So much for the summer of the small-cap rally, which seemed to fizzle out faster than it started, literally. All it took was three days for the entire rally to vanish. The whole thing, it turns out, was just a massive illusion driven by an options market-created squeeze. An absolute nightmare.
Once call volume in the iShares Russell 2000 ETF (IWM) collapsed, there was no more fuel to send the group higher. That said, it probably isn’t by chance, either, that the IWM closing high came on the same day that call volume peaked.
The other problem facing small caps currently is that credit spreads are rising. There tends to be a misconception that small caps benefit if rates on the long end of the curve are falling. Perhaps that is true, but that may only be the case if credit spreads aren’t rising at the same time. When long-end rates fall, accompanied by rising credit spreads, it sends a negative signal about the US economy.
When turning the price of the IWM upside down and then comparing it to the CDX high-yield CDS Index, we can see that the price movements of the IWM and CDS Index overlay nicely. They tend to move with one another. This means that small-cap stocks fall when the credit spread index is rising.
So, if we are at the point in the economic cycle where rates are falling due to deteriorating economic data and credit spreads are rising. As a result, one would not expect small caps to perform well. If economic data improves, then perhaps small caps will recover their losses.

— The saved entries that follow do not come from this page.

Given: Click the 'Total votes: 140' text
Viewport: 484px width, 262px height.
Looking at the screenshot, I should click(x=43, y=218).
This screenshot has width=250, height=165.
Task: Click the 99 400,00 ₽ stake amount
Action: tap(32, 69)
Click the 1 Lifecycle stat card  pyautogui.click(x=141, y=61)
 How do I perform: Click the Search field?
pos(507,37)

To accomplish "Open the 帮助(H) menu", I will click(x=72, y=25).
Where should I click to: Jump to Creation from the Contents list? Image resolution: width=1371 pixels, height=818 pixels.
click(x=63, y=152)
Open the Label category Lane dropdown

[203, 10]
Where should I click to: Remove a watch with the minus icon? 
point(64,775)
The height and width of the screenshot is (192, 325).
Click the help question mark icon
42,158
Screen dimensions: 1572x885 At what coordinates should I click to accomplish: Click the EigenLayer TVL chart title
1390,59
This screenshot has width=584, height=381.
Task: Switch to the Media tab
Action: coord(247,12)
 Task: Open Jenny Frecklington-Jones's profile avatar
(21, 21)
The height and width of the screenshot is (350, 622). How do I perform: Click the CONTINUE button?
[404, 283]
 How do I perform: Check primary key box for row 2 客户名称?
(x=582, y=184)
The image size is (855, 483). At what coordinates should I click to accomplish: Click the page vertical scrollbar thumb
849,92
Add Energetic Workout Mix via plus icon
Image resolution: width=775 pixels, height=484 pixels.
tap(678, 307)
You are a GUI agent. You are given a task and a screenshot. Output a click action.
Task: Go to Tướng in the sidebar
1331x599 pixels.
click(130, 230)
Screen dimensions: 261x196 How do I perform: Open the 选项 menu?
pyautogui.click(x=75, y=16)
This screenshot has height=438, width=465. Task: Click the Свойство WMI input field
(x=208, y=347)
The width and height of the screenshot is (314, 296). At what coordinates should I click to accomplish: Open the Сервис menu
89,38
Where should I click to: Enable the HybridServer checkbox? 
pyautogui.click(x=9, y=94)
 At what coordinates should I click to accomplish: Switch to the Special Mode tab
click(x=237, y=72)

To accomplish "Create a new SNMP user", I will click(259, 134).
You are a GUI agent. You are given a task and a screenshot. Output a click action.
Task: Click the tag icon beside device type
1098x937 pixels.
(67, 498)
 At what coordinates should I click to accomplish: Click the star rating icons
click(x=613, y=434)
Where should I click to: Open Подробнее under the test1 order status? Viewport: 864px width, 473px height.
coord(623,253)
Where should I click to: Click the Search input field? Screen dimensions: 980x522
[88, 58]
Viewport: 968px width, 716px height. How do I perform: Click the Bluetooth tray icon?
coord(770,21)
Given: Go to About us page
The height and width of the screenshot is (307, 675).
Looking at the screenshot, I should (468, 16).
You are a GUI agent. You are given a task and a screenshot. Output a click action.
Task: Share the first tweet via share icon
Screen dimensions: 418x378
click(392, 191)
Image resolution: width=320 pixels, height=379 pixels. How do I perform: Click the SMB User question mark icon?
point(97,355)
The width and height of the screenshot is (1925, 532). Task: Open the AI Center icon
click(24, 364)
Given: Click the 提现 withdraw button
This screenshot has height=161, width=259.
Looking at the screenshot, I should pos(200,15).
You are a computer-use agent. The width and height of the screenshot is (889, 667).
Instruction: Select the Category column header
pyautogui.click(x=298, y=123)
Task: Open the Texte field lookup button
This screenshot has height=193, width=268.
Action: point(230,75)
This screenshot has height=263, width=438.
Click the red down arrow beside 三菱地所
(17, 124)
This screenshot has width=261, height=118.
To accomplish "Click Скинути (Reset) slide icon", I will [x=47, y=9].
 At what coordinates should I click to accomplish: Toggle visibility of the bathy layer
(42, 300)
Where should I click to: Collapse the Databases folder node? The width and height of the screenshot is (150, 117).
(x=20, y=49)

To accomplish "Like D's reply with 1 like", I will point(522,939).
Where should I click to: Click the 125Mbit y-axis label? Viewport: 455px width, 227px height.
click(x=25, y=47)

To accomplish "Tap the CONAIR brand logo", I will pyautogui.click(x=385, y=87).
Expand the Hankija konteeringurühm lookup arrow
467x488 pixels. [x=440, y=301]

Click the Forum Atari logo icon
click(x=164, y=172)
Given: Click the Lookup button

Even the performance of the regional banks has pulled back despite the yield curve continuing to steepen. Again, the reason is that economic data appears to be turning more sour, as noted by the Bloomberg Economic US surprise index, which fell to its lowest level since 2015.
The weak Bloomberg economic surprise index, coupled with the declining regional banks, could tell us that the yield curve is steepening. This is not because the market is anticipating the Fed cutting rates ahead of a soft landing, but perhaps because the Fed will be cutting rates due to a hard landing.
Additionally, earnings estimates for the Russell 2000 have fallen dramatically since March, more than 15% for 2024 and more than 5% for 2025. This isn’t a positive development, and the Russell 2000 has been moving against the falling earnings trend since the fall of 2023.
The falling earnings estimates suggest that the recent rally in small caps had something happening not due to fundamentals and perhaps had more to do with mechanical factors in the market.
So, as it turns out, the move higher in the small caps, at least on that first attempt, just appears to have been a fake-out driven by overambitious traders creating a squeeze across the entire index. It doesn’t mean that small caps can’t try to rally again at some point later this year; it just doesn’t seem that the time is now.
For now, it seems to have all been smoke and mirrors. It sometimes pays to understand what the mechanical force driving the market is to avoid these types of situations.